At the end of slavery in the United States, most slaves became sharecroppers, a little step up from slavery. It, too, was all about the money. Some found a way out by applying for a Homestead grant. The Homestead Act of 1862 was a system of granting plots of land, usually 160 acres to applicants willing to settle in new territories. Blanch Bruce of Mississippi, the first Black U.S. senator, would encourage free Blacks to take advantage of this. My grandfather, Tom Harry Alford, received his 160 acres in 1916. Prior to that, his father received his 160-acre land grant in 1901. They lived off that land—farming, hunting, fishing and selling what they didn’t use for themselves.
It was Booker T. Washington who told our people to stay where they are, work the land and get educated and whenever you can, start a business and do business with each other. He was telling us that America is built through capitalism and we must become capitalistic to prosper. We began to understand the importance of building wealth and being educated. So impressed were the leaders of White America that President Theodore Roosevelt invited him to the White House for dinner and discussion. There was an extreme backlash for having a Black man come to the White House to discuss business. Industrial tycoons such as Henry Ford and Andrew Carnegie were so impressed that they began funding his projects and encouraging him to proceed with his dream. Washington built Tuskegee Institute as an example to quality education. The Ford Foundation still provides funding to the school. He also started the National Negro Business League, a forerunner to the National Black Chamber of Commerce.
There was an organized effort to stop the progress that was being made. White progressive groups from up North started new rival organizations such as the NAACP and National Urban League to promote government guidance for Blacks. Others had harsher plans such as burning business sectors in Black communities such as Greenwood, Oklahoma and Durham, N.C. The Ku Klux Klan became a major organization and had the blessings of President Woodrow Wilson. They even marched in Washington, D.C. with no fear.
Blacks were soon being encouraged to become comfortable with living poor and being third class citizens. Booker T. Washington noticed another phenomenon among the Black population: “There is a class of colored people who make a business of keeping the troubles, the wrongs and the hardships of the Negro race before the public. Having learned that they are able to make a living out of their troubles, they have grown into the settled habit of advertising their wrongs—partly because they want sympathy and partly because it pays. Some of these people do not want the Negro to lose his grievances, because they do not want to lose their jobs.”

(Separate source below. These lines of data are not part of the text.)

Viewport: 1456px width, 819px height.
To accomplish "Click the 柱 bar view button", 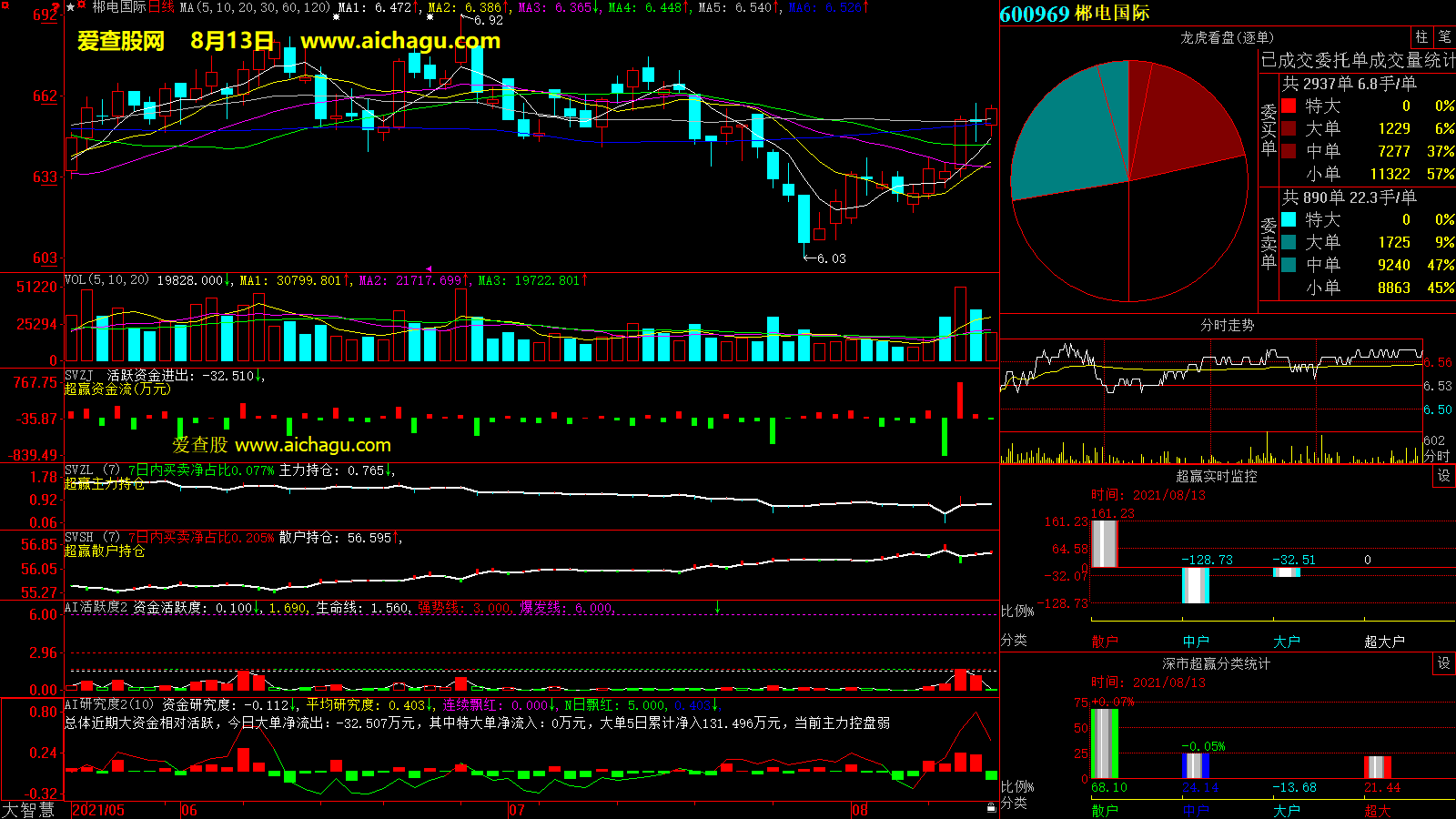I will 1421,37.
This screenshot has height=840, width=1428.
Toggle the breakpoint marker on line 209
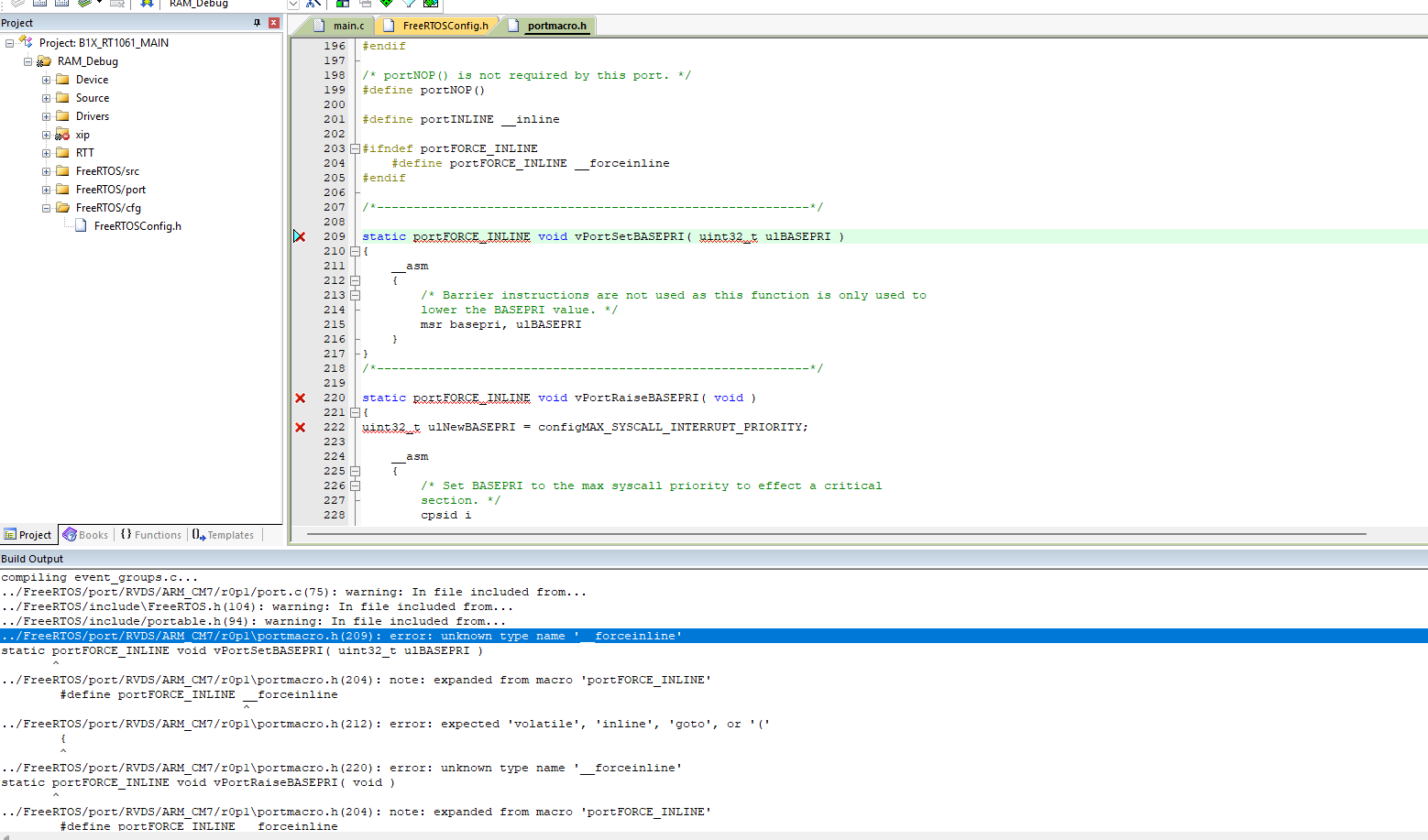(299, 235)
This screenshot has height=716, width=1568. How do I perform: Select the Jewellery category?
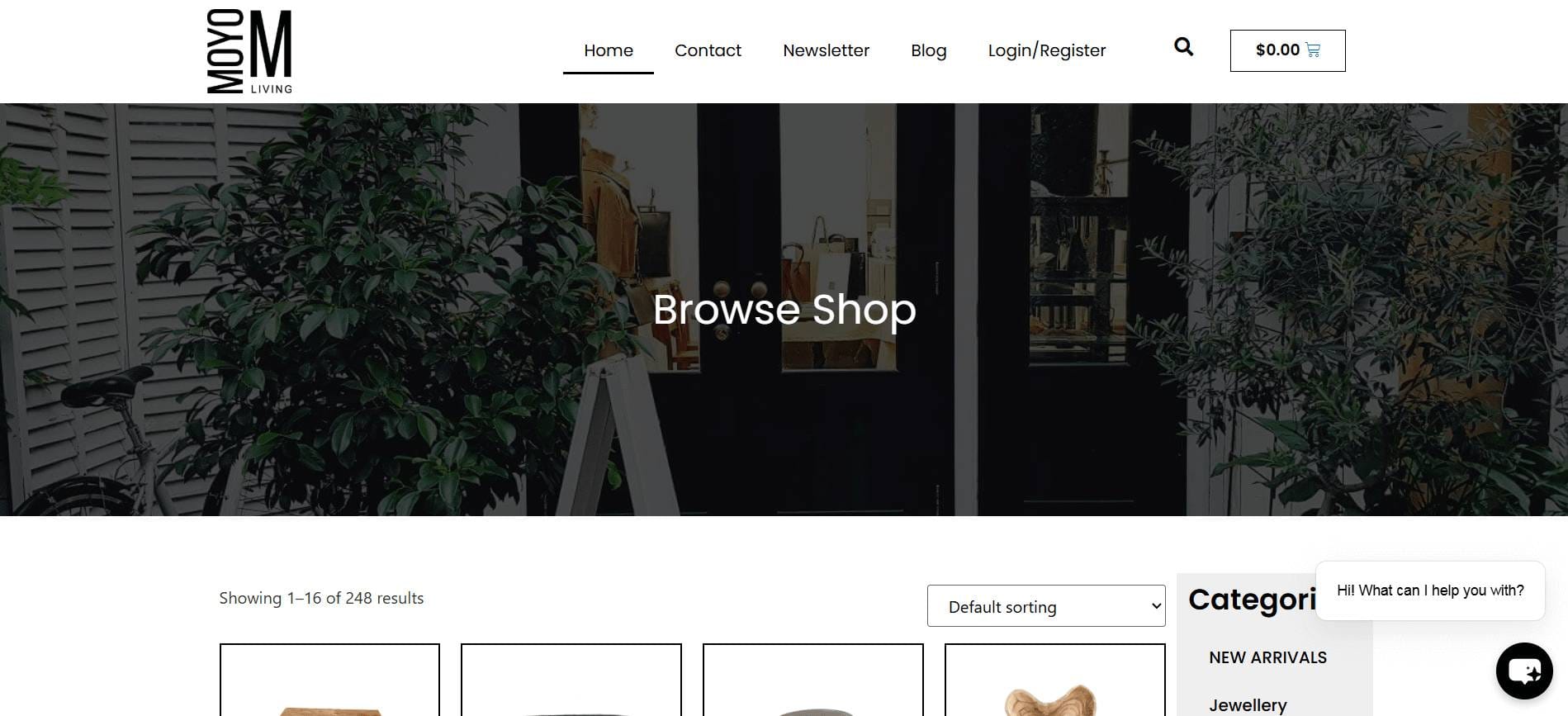click(x=1248, y=705)
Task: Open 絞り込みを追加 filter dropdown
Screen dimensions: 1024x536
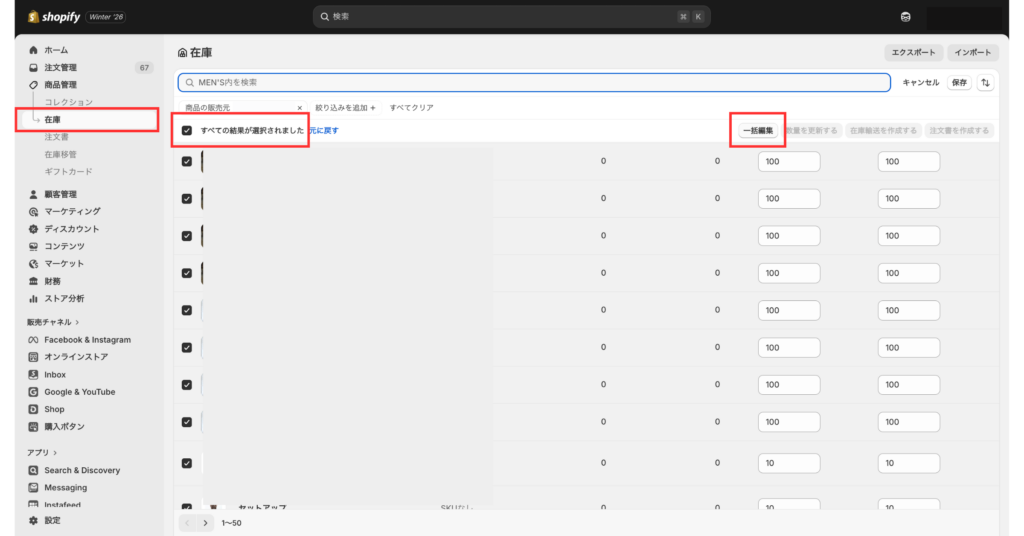Action: click(345, 107)
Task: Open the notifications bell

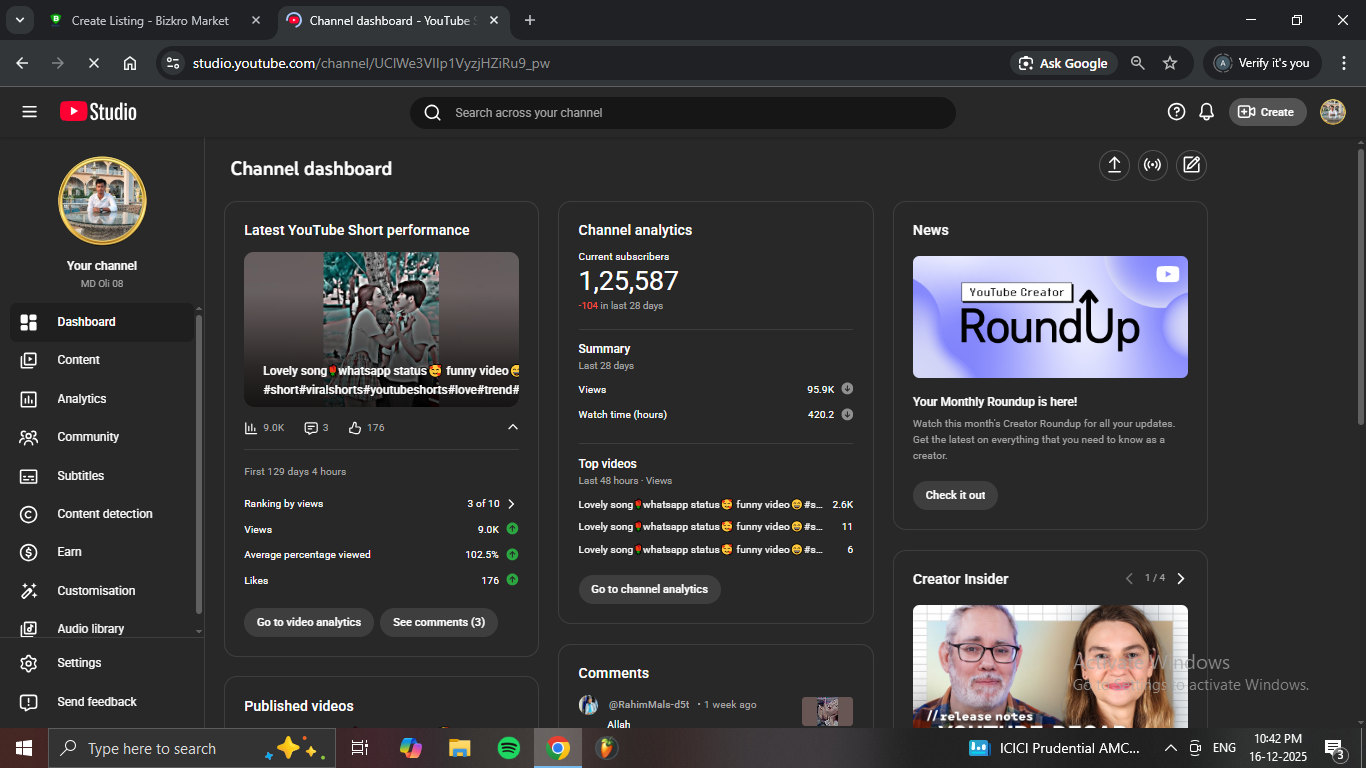Action: pos(1207,112)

Oh, how this still rings true today.
We need to turn back to education and entrepreneurship. The lessons taught to us by Booker T. Washington still apply today. We need economic parity. Our businesses have annual revenue of $136 billion. If there was parity, that annual revenue would be $1.4 trillion. Our businesses hire 910,000 workers but if we had parity we would hire 7.1 million workers. We have 1.9 million Black-owned businesses but with parity we would have 3.3 million firms. These demographics are the courtesy of the U.S. Department of Commerce’s Minority Business Development Agency.
Black business has come a long way over the last 30 years, but we have many miles to go before we stop being mired in poverty and economic abuse from all sides. For one thing, we could start doing business with one another. The University of Georgia states that as consumers we have disposable income of more than $1 trillion. Yet our businesses only produce $136 billion in sales. I know Mercedes, Rolex and other White-owned companies like our disposable income but we need to take care of ourselves. “God bless the child who has his own” sang the great Billie Holliday. My people, please remember that our future must be all about the money.